Hail the Conquering Hero was released on video on November 15, 1990, on laserdisc on October 26, 1994, and was re-released on video on June 30, 1993. It was released on DVD (as part of a seven disc set entitled Preston Sturges - The Filmmaker Collection) on November 21, 2006.

==Accolades==

| Award | Category | Nominee(s) | Result |
| Academy Awards | Best Original Screenplay | Preston Sturges | Nominated |
| National Board of Review Awards | Top Ten Films |  | 4th Place |
| Best Acting | Eddie Bracken | Won |
| Franklin Pangborn | Won |
| National Film Preservation Board | National Film Registry |  | Inducted |
| New York Film Critics Circle Awards | Best Film |  | Nominated |
| Best Director | Preston Sturges | Nominated |

- The New York Times selected the film as one of the "Ten Best Films of 1944".

==Analysis==
One writer described Hail the Conquering Hero as "a satire on mindless hero-worship, small-town politicians, and something we might call "Mom-ism," the almost idolatrous reverence that Americans have for the institution of Motherhood," and Sturges himself said that of all his films, it was "the one with the least wrong with it." The film has the normal hallmarks of Sturges' best work: an extremely fast pace, overlapping dialogue, and rapid-fire punch lines. Monty Python's Terry Jones called it "like a wonderful piece of clockwork." In The Nation in 1944, James Agee, critic, wrote, "The film has enough themes for half a dozen first-rate American satires—the crippling myth of the dead heroic father, the gentle tyranny of the widowed mother, the predicament of the only child, the questionable nature of most heroism, the political function of returning soldiers, these are just a few; I suppose in a sense the whole story is a sort of Coriolanus on all fours. But not one of these themes is honored by more attention than you get from an incontinent barber in a railway terminal, and the main theme, which I take to be a study of honor, is dishonored by every nightingale in Sturges's belfry ... Any adequate review of this remarkable movie would devote at least as much space to its unqualified praise as I have to qualifying the praise ... it tells a story so touching, so chock-full of human frailties and so rich in homely detail that it achieves a reality transcending the limitations of its familiar slapstick." Critic Pauline Kael states that Sturges: " ... uses verbal slapstick as well as visual slapstick, and his timing is so quirkily effective that the dialogue keeps popping off, like a string of firecrackers." Leslie Halliwell gave it three of four stars, stating: "Skillfully orchestrated Preston Sturges romp, slightly marred by an overdose of sentiment but featuring his repertory of comic actors at full pitch."
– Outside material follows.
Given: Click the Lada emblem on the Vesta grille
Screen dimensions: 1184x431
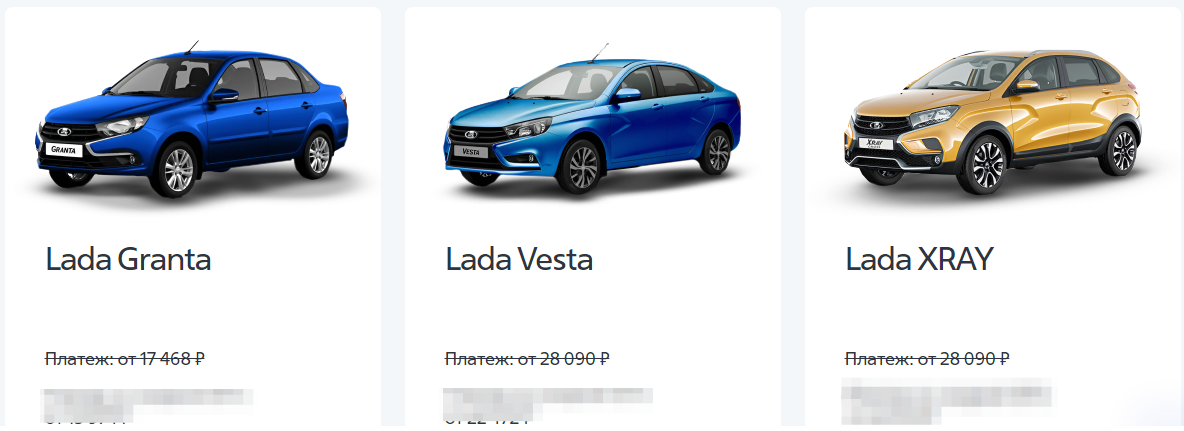Looking at the screenshot, I should point(471,134).
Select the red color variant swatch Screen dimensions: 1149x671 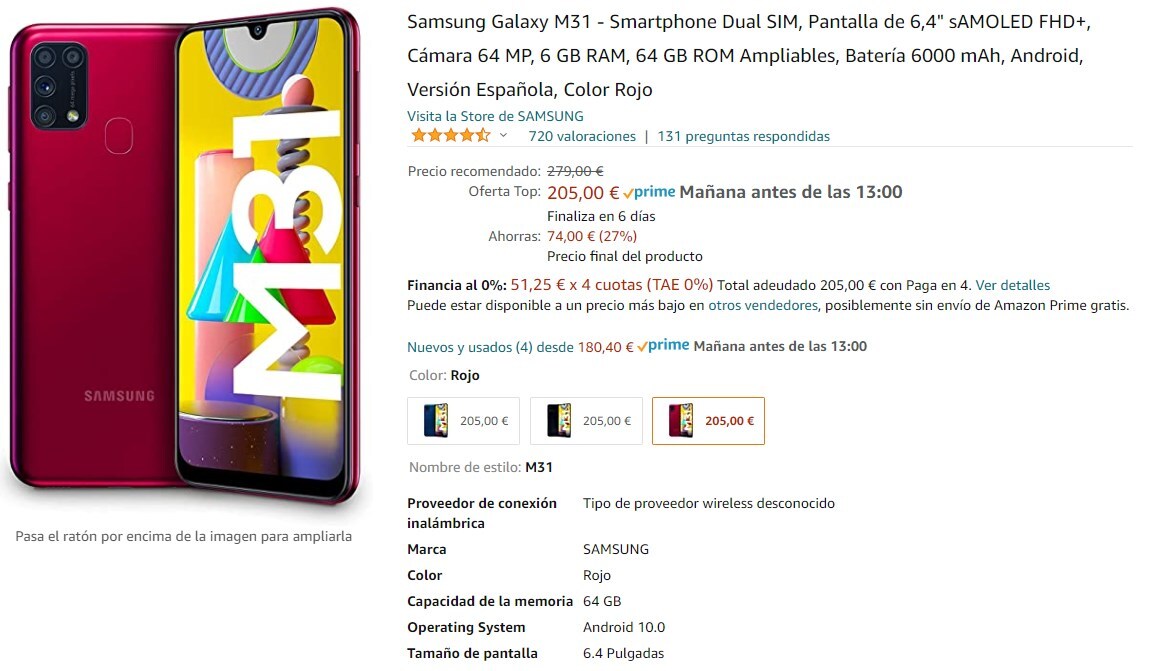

The film can be seen as a look at patriotism and hero worship in the United States during World War II, and while adhering to the Hollywood Production Code - even more restrictive in wartime - it can be seen as somewhat critical of people's willingness to uncritically embrace heroes. In this regard it is a companion piece to The Miracle of Morgan's Creek, the previous Sturges satirical venture.